Task to complete
In this exercise, reproduce all the entries that follow exactly.

↓↓↓

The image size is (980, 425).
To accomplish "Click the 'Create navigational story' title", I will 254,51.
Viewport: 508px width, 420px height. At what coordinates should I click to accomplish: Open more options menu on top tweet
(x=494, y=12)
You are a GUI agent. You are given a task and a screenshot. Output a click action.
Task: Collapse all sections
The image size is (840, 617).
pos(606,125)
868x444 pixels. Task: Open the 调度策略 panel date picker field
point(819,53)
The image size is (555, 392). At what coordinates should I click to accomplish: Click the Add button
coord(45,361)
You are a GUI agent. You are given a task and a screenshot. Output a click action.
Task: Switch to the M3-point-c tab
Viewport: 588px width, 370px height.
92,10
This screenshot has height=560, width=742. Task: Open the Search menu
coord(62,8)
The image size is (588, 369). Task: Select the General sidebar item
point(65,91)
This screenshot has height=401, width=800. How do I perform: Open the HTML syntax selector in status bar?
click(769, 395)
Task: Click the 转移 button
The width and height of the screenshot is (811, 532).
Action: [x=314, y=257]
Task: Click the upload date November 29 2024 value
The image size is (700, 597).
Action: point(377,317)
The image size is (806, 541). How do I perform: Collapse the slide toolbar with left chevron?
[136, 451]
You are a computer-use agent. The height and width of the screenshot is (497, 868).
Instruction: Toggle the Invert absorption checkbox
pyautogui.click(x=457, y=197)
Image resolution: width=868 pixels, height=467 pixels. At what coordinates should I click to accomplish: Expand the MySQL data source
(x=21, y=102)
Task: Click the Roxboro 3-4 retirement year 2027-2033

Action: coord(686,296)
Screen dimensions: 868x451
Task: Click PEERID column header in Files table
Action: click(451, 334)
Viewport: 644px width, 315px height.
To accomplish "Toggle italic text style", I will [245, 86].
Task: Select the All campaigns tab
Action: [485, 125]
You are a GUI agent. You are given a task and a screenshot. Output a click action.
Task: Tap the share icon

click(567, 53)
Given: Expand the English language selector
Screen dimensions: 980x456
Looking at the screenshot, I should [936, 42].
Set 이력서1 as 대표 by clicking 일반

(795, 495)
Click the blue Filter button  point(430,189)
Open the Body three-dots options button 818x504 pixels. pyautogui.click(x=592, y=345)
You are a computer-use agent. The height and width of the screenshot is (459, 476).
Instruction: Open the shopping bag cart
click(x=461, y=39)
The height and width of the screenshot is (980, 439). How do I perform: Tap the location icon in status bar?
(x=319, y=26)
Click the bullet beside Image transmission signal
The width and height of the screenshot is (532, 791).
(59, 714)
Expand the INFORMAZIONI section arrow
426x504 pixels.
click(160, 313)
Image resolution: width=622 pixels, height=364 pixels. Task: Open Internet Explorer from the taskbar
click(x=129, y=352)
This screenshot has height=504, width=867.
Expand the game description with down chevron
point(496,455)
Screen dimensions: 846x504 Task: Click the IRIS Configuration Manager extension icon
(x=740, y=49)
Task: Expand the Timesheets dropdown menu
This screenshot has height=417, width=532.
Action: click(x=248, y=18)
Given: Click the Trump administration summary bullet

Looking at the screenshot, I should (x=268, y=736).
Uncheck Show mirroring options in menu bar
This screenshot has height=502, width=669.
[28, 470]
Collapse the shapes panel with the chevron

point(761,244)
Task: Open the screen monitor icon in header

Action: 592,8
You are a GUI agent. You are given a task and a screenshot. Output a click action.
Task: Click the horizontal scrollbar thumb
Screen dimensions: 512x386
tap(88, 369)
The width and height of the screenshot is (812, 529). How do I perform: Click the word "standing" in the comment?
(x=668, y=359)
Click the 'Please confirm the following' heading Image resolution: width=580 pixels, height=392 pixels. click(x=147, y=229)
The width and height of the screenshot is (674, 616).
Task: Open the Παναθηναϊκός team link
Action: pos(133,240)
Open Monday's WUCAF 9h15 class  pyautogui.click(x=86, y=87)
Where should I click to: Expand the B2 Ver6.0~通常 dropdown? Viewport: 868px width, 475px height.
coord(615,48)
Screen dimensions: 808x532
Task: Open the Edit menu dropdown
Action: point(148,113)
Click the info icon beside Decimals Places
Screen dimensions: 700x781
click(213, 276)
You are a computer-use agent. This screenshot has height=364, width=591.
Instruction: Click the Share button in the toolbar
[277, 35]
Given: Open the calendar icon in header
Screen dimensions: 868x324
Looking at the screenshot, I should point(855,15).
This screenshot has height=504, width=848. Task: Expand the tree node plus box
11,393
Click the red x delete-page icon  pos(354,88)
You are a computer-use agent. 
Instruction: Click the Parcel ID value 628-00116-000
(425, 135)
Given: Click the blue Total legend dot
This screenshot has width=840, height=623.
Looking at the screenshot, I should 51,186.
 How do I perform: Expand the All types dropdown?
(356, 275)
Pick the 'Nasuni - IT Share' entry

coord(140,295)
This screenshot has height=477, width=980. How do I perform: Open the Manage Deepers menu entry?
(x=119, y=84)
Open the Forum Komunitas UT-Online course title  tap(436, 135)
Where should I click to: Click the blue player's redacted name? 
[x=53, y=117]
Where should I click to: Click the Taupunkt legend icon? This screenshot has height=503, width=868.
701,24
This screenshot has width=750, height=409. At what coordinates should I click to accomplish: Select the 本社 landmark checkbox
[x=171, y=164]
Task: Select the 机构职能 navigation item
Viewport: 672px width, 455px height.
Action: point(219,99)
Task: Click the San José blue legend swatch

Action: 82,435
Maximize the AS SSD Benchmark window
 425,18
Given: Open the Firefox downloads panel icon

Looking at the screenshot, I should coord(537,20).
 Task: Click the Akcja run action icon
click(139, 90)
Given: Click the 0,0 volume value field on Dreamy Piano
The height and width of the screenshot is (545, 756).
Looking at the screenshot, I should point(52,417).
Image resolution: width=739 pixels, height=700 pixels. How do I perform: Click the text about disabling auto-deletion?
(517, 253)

↑↑↑

Task output
The image size is (980, 425).
To accomplish "Click the 'Create navigational story' title", I will 254,51.
Viewport: 508px width, 420px height. At what coordinates should I click to accomplish: Open more options menu on top tweet
(x=494, y=12)
You are a GUI agent. You are given a task and a screenshot. Output a click action.
Task: Collapse all sections
The image size is (840, 617).
pos(606,125)
868x444 pixels. Task: Open the 调度策略 panel date picker field
point(819,53)
The image size is (555, 392). At what coordinates should I click to accomplish: Click the Add button
coord(45,361)
You are a GUI agent. You are given a task and a screenshot. Output a click action.
Task: Switch to the M3-point-c tab
Viewport: 588px width, 370px height.
92,10
This screenshot has height=560, width=742. Task: Open the Search menu
coord(62,8)
The image size is (588, 369). Task: Select the General sidebar item
point(65,91)
This screenshot has height=401, width=800. How do I perform: Open the HTML syntax selector in status bar?
click(769, 395)
Task: Click the 转移 button
The width and height of the screenshot is (811, 532).
Action: [x=314, y=257]
Task: Click the upload date November 29 2024 value
The image size is (700, 597).
Action: point(377,317)
The image size is (806, 541). How do I perform: Collapse the slide toolbar with left chevron?
[136, 451]
You are a computer-use agent. The height and width of the screenshot is (497, 868).
Instruction: Toggle the Invert absorption checkbox
pyautogui.click(x=457, y=197)
Image resolution: width=868 pixels, height=467 pixels. At what coordinates should I click to accomplish: Expand the MySQL data source
(x=21, y=102)
Task: Click the Roxboro 3-4 retirement year 2027-2033

Action: coord(686,296)
Screen dimensions: 868x451
Task: Click PEERID column header in Files table
Action: click(451, 334)
Viewport: 644px width, 315px height.
To accomplish "Toggle italic text style", I will [245, 86].
Task: Select the All campaigns tab
Action: [485, 125]
You are a GUI agent. You are given a task and a screenshot. Output a click action.
Task: Tap the share icon

click(567, 53)
Given: Expand the English language selector
Screen dimensions: 980x456
Looking at the screenshot, I should [936, 42].
Set 이력서1 as 대표 by clicking 일반

(795, 495)
Click the blue Filter button  point(430,189)
Open the Body three-dots options button 818x504 pixels. pyautogui.click(x=592, y=345)
You are a computer-use agent. The height and width of the screenshot is (459, 476).
Instruction: Open the shopping bag cart
click(x=461, y=39)
The height and width of the screenshot is (980, 439). How do I perform: Tap the location icon in status bar?
(x=319, y=26)
Click the bullet beside Image transmission signal
The width and height of the screenshot is (532, 791).
(59, 714)
Expand the INFORMAZIONI section arrow
426x504 pixels.
click(160, 313)
Image resolution: width=622 pixels, height=364 pixels. Task: Open Internet Explorer from the taskbar
click(x=129, y=352)
This screenshot has height=504, width=867.
Expand the game description with down chevron
point(496,455)
Screen dimensions: 846x504 Task: Click the IRIS Configuration Manager extension icon
(x=740, y=49)
Task: Expand the Timesheets dropdown menu
This screenshot has height=417, width=532.
Action: click(x=248, y=18)
Given: Click the Trump administration summary bullet

Looking at the screenshot, I should (x=268, y=736).
Uncheck Show mirroring options in menu bar
This screenshot has height=502, width=669.
[28, 470]
Collapse the shapes panel with the chevron

point(761,244)
Task: Open the screen monitor icon in header

Action: 592,8
You are a GUI agent. You are given a task and a screenshot. Output a click action.
Task: Click the horizontal scrollbar thumb
Screen dimensions: 512x386
tap(88, 369)
The width and height of the screenshot is (812, 529). How do I perform: Click the word "standing" in the comment?
(x=668, y=359)
Click the 'Please confirm the following' heading Image resolution: width=580 pixels, height=392 pixels. click(x=147, y=229)
The width and height of the screenshot is (674, 616).
Task: Open the Παναθηναϊκός team link
Action: pos(133,240)
Open Monday's WUCAF 9h15 class  pyautogui.click(x=86, y=87)
Where should I click to: Expand the B2 Ver6.0~通常 dropdown? Viewport: 868px width, 475px height.
coord(615,48)
Screen dimensions: 808x532
Task: Open the Edit menu dropdown
Action: point(148,113)
Click the info icon beside Decimals Places
Screen dimensions: 700x781
click(213, 276)
You are a computer-use agent. This screenshot has height=364, width=591.
Instruction: Click the Share button in the toolbar
[277, 35]
Given: Open the calendar icon in header
Screen dimensions: 868x324
Looking at the screenshot, I should point(855,15).
This screenshot has height=504, width=848. Task: Expand the tree node plus box
11,393
Click the red x delete-page icon  pos(354,88)
You are a computer-use agent. 
Instruction: Click the Parcel ID value 628-00116-000
(425, 135)
Given: Click the blue Total legend dot
This screenshot has width=840, height=623.
Looking at the screenshot, I should 51,186.
 How do I perform: Expand the All types dropdown?
(356, 275)
Pick the 'Nasuni - IT Share' entry

coord(140,295)
This screenshot has height=477, width=980. How do I perform: Open the Manage Deepers menu entry?
(x=119, y=84)
Open the Forum Komunitas UT-Online course title  tap(436, 135)
Where should I click to: Click the blue player's redacted name? 
[x=53, y=117]
Where should I click to: Click the Taupunkt legend icon? This screenshot has height=503, width=868.
701,24
This screenshot has width=750, height=409. At what coordinates should I click to accomplish: Select the 本社 landmark checkbox
[x=171, y=164]
Task: Select the 机构职能 navigation item
Viewport: 672px width, 455px height.
Action: point(219,99)
Task: Click the San José blue legend swatch

Action: 82,435
Maximize the AS SSD Benchmark window
 425,18
Given: Open the Firefox downloads panel icon

Looking at the screenshot, I should coord(537,20).
 Task: Click the Akcja run action icon
click(139, 90)
Given: Click the 0,0 volume value field on Dreamy Piano
The height and width of the screenshot is (545, 756).
Looking at the screenshot, I should point(52,417).
Image resolution: width=739 pixels, height=700 pixels. How do I perform: Click the text about disabling auto-deletion?
(517, 253)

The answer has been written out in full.